* WHAT YOU SHOULD DO: An exact copy is required of every line from the one with "Viewport: 1080px width, 608px height." through the end of the data below, and the pictures must stay out of it.

* SUPPLIED RECORDS:
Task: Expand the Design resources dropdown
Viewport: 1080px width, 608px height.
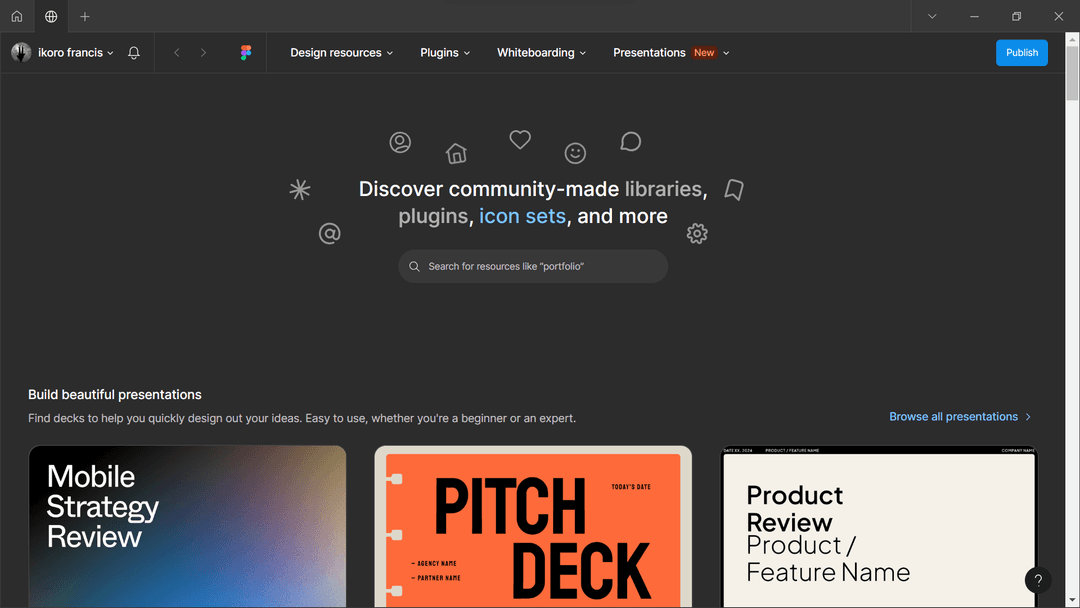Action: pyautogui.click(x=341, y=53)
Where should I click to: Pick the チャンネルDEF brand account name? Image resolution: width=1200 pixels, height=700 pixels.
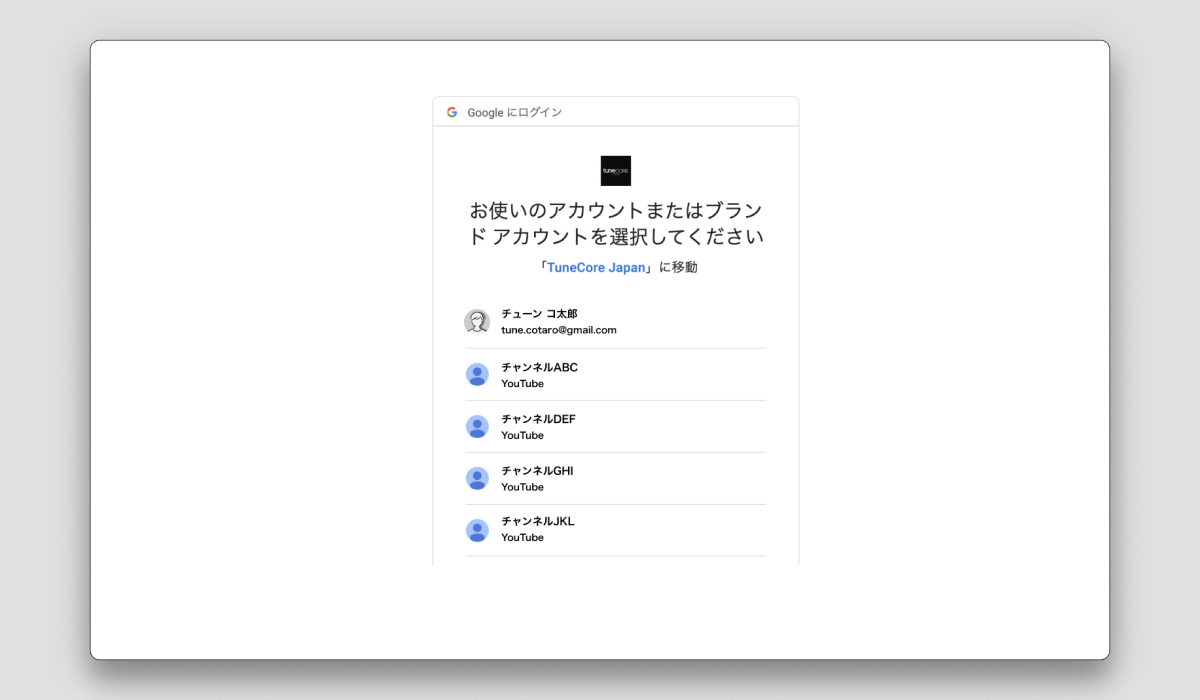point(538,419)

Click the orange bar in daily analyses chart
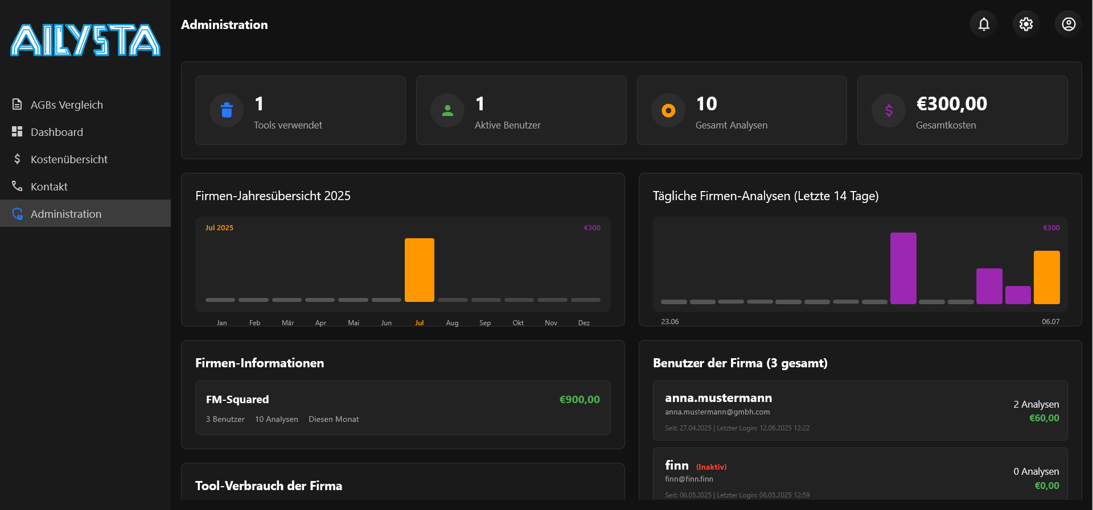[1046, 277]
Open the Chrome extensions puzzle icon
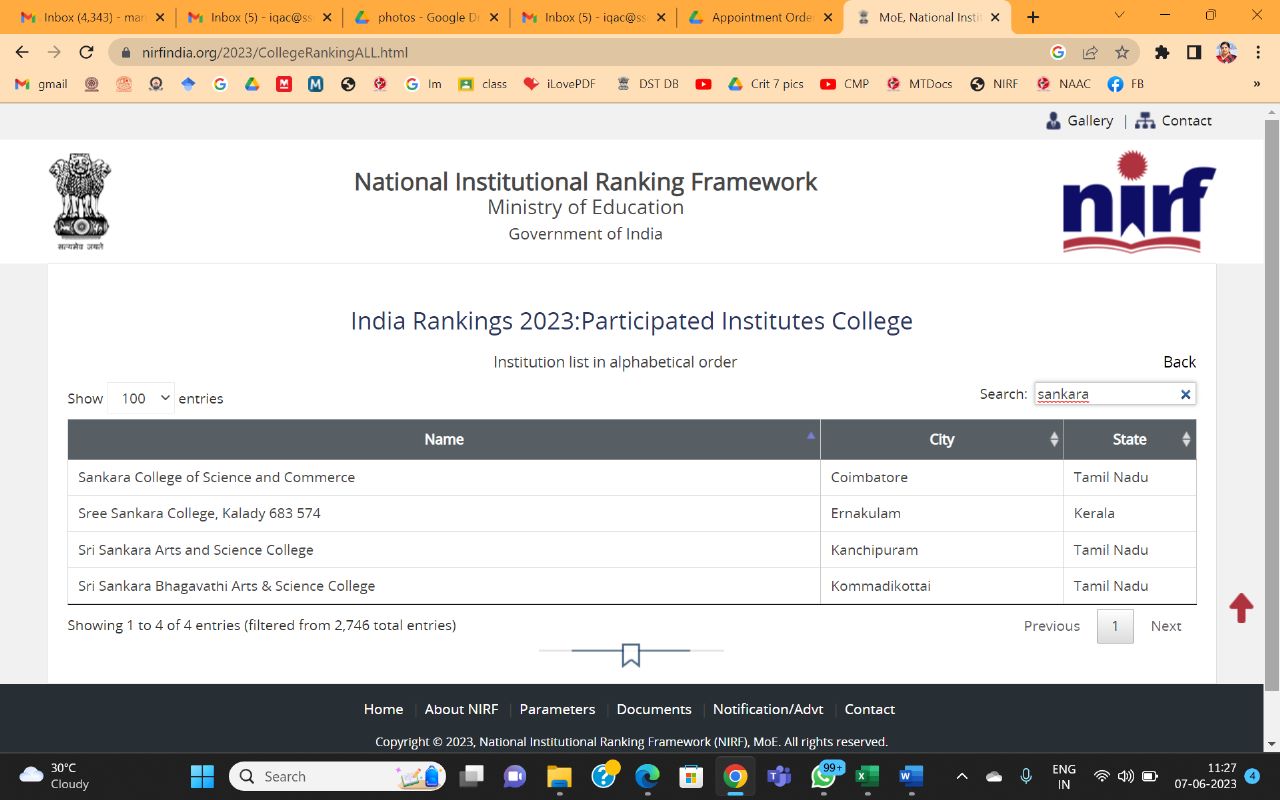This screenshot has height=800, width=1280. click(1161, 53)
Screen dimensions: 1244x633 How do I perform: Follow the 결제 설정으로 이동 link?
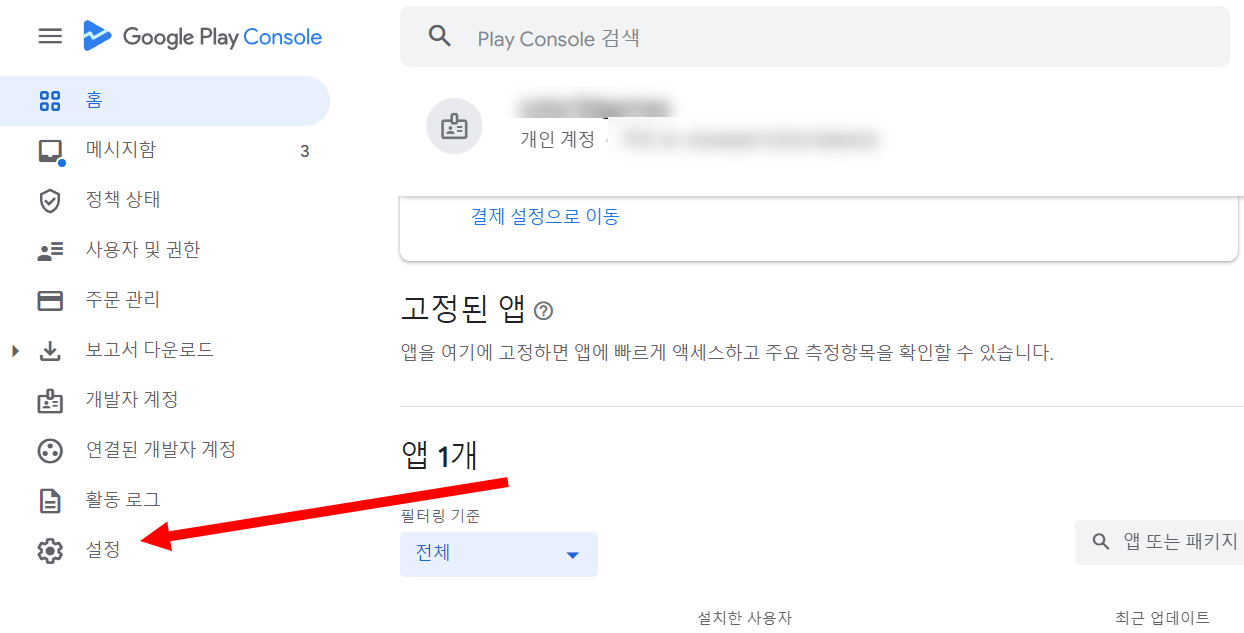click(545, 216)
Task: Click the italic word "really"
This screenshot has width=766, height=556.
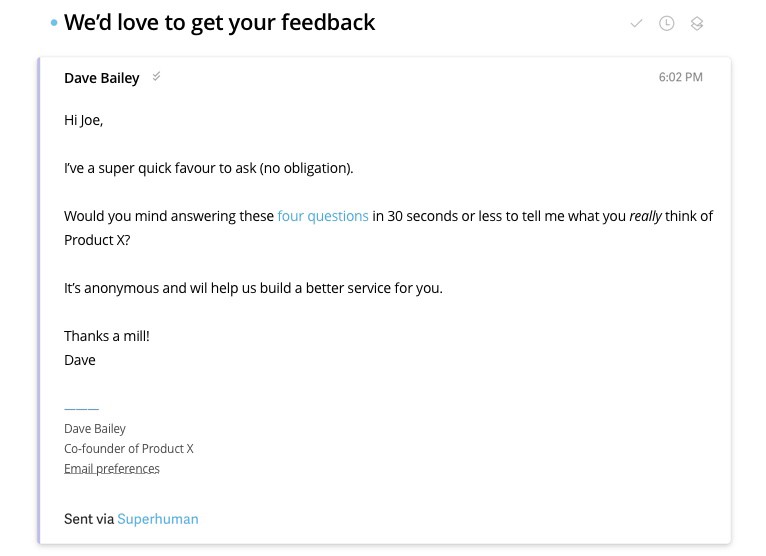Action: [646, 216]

* RESULT FOR THIS TASK:
Viewport: 1080px width, 608px height.
Action: pyautogui.click(x=341, y=53)
Where should I click to: Pick the チャンネルDEF brand account name? Image resolution: width=1200 pixels, height=700 pixels.
point(538,419)

Click the orange bar in daily analyses chart
[1046, 277]
Open the Chrome extensions puzzle icon
This screenshot has height=800, width=1280. click(1161, 53)
Screen dimensions: 1244x633 How do I perform: Follow the 결제 설정으로 이동 link?
click(545, 216)
Task: Click the italic word "really"
This screenshot has width=766, height=556.
Action: [646, 216]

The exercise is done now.